[Saved data entries]
************

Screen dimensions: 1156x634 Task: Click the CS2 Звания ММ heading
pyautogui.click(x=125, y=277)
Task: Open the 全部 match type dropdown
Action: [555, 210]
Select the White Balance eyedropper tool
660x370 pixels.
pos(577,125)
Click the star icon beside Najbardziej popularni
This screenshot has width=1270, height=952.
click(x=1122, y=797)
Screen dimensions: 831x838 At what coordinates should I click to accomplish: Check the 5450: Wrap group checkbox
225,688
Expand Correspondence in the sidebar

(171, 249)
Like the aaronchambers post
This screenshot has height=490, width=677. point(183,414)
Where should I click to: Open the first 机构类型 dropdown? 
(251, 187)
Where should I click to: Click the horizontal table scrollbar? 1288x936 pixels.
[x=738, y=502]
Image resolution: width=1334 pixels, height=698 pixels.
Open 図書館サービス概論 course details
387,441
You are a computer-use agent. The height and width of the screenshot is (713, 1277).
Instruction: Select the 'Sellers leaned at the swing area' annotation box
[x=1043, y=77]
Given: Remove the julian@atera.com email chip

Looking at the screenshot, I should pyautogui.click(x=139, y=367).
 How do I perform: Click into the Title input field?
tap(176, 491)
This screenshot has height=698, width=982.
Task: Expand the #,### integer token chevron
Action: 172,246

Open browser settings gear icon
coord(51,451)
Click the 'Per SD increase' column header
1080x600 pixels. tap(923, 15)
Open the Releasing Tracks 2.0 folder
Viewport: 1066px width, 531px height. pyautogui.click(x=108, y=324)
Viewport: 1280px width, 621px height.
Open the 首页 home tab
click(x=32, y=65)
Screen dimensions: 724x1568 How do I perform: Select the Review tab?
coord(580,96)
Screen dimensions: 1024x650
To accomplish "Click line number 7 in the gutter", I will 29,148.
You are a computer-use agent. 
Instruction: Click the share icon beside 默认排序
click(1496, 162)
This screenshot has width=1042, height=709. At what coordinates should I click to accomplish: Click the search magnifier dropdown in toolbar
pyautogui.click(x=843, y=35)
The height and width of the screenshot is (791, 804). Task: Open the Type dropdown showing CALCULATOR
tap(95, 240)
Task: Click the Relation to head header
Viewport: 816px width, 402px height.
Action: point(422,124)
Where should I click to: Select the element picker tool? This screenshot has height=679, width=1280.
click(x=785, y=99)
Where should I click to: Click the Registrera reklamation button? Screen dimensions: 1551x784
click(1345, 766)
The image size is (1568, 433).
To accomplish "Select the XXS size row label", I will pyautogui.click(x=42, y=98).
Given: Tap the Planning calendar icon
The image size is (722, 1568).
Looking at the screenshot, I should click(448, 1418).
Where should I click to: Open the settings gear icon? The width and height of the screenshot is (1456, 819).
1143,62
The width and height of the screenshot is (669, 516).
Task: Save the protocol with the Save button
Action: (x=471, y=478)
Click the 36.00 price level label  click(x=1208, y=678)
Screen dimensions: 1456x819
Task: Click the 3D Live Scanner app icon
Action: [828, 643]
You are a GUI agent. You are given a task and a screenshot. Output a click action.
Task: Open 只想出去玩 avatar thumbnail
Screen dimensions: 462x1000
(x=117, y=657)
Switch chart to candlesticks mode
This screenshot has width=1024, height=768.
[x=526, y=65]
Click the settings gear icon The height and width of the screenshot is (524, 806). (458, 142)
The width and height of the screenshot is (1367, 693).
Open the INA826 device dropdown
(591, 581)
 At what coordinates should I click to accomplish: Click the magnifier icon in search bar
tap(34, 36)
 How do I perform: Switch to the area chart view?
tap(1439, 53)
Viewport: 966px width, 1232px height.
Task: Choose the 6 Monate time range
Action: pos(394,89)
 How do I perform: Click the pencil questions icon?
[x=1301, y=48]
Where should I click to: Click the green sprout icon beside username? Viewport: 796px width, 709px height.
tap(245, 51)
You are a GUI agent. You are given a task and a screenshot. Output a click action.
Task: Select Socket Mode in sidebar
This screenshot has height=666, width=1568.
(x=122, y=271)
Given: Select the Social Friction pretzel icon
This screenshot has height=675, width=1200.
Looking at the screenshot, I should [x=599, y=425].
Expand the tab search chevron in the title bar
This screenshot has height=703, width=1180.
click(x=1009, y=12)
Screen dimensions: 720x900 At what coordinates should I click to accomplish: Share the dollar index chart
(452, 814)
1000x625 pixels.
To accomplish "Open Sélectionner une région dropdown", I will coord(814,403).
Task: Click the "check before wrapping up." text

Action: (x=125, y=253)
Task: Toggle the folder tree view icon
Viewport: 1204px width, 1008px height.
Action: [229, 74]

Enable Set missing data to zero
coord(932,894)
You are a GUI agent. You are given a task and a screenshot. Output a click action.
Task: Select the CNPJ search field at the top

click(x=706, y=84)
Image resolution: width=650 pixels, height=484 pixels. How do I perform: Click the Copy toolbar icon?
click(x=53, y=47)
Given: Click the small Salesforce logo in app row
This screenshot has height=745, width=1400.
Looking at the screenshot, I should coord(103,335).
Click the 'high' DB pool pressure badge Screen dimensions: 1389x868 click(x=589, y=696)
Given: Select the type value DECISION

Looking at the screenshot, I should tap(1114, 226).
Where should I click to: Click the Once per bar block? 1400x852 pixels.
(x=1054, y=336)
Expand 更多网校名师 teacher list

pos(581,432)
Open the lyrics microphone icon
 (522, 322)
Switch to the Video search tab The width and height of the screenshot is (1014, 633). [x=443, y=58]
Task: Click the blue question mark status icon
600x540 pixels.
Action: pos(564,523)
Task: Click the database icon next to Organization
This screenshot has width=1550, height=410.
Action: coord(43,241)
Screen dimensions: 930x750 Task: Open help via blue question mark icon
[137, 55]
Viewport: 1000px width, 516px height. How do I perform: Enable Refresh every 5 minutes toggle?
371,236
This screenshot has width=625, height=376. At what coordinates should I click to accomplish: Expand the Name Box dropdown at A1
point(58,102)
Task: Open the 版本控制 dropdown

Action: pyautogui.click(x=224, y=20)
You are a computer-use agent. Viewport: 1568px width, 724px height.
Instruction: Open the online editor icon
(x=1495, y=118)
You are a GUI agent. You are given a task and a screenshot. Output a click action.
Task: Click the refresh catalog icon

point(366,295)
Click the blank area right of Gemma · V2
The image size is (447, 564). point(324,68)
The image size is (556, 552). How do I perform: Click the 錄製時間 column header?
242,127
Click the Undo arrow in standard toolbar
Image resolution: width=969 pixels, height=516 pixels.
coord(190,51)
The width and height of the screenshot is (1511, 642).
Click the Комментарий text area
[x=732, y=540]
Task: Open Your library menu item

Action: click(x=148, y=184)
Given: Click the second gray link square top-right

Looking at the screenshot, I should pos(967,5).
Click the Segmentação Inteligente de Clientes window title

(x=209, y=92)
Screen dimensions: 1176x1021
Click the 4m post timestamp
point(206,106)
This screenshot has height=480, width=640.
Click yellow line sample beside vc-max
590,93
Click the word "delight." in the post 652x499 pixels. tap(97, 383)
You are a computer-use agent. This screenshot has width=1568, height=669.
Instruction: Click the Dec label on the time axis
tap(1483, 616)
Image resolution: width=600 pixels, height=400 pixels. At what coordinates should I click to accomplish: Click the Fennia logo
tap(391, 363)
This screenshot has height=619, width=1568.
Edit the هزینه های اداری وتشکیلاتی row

************

# Assigned task
Where the word "will" shows up in a line of the entries above, copy that line.

# Result of the task
To accomplish "Click line number 7 in the gutter", I will 29,148.
To accomplish "Select the XXS size row label", I will pyautogui.click(x=42, y=98).
To accomplish "Open Sélectionner une région dropdown", I will coord(814,403).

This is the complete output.